As the economic outlook dims, I have a bear put spread play against the Financial Select Sector SPDR exchange-traded fund (XLF) .
Before I get to the trade, however, let's look at the "why." The banking system and financials in general are facing significant and growing challenges on multiple fronts. Fast rising interest rates over the past year and a half have resulted in large unrealized losses on many banks' bond portfolios. This was the key factor that led to the demise of several prominent regional banks earlier this year including Silicon Valley Bank and First Republic Bank.
In addition, it seems the situation for commercial real estate -- "CRE" -- worsens by the weak. CRE values are crumbling in many parts of this sector, especially on office and retail properties. "Jingle Mail" is starting to occur on a commercial basis, not unlike on a residential basis that preceded the Great Financial Crisis. Every week or two, another property is acquired by its primary lender for 30%, 40% or 50% of its official appraised value.
Delinquency rates continue to rise at a rapid clip in 2023 on commercial bank mortgage securities, or CMBS. This particularly hurts regional banks that provide approximately 70% of the funding to the commercial real estate industry. This situation is likely to get much worse before it gets better, as some $2.5 trillion worth of CRE loans need to be rolled over at much higher interest rates over the next three years.
Since the Federal Reserve ended its long standing "zero interest" rate, ZIRP monetary policies early in 2022, initial public offering, special purpose acquisition company deal and merger and acquisition volumes have dried up. This has resulted in major drops in fee income at investment banks like Goldman (GS) , as well as tens of thousands of layoffs across the industry. Average 30-Year mortgage rates are at their highest levels in over two decades. This has resulted in a sharp drop in mortgage volume, a key earnings driver for several major banks as weekly mortgage applications have recently hit 28-year lows.
Consumers are increasingly strained, which is starting to result in increased delinquency rates and write-offs. The resumption of student loan payments after a more than three-year layoff will also put some 40 million Americans under additional financial pressure.
The interesting thing is all this is happening within an economy that is seeing 2% gross domestic product growth with under a 4% unemployment rate. What happens if the country enters a recession? This seems increasingly likely, given the recent cracks in the labor market, where full time jobs have now declined for the last two months and every single jobs report has been revised down so far in 2023.
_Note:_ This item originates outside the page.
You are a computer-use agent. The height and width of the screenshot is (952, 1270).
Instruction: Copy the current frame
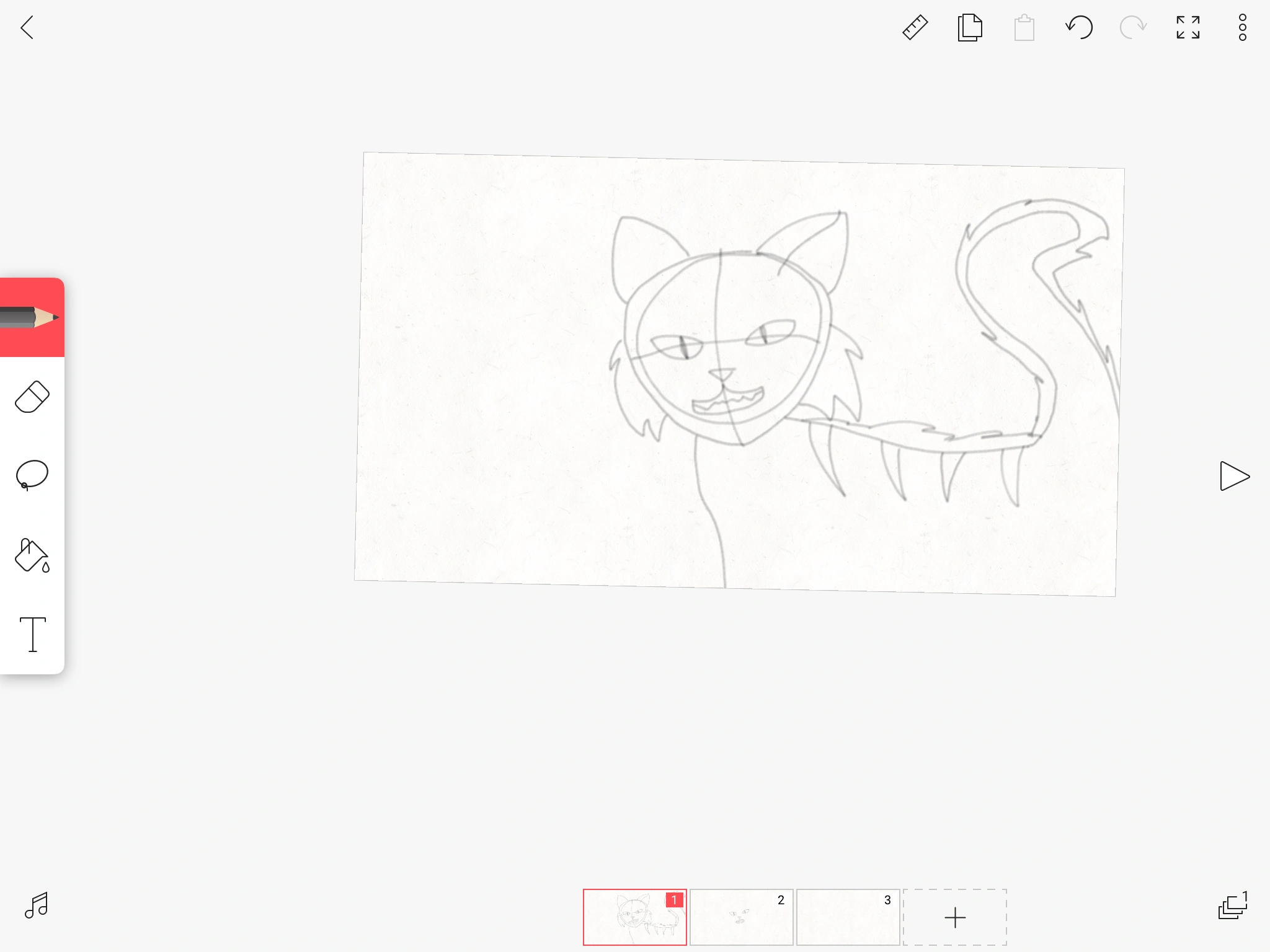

Let me go on the record saying I don't see a 2008 scenario washing across the financial sector. But a recession that badly hurts earnings across the industry appears to be more than a likely event over the next year. Given that, I want to add some portfolio insurance for the long positions in my accounts should an economic contraction unfold in the coming quarters. Fortunately, with volatility low, this is relatively easy to do via bear put spreads against the Financial Select Sector SPDR Fund.
Option Strategy:
Using the September 2024 $30/$25 strike put pair on XLF, execute bear put spreads for a net debit of $0.50 to $0.55 a share. If the ETF drops by 28%, you could see a gain of nine or 10 to one . Approximately a 15% decline makes the trade break even. This might seem like a big drop for an ETF, but if we see a significant recession over the next year, financials will get hit hard.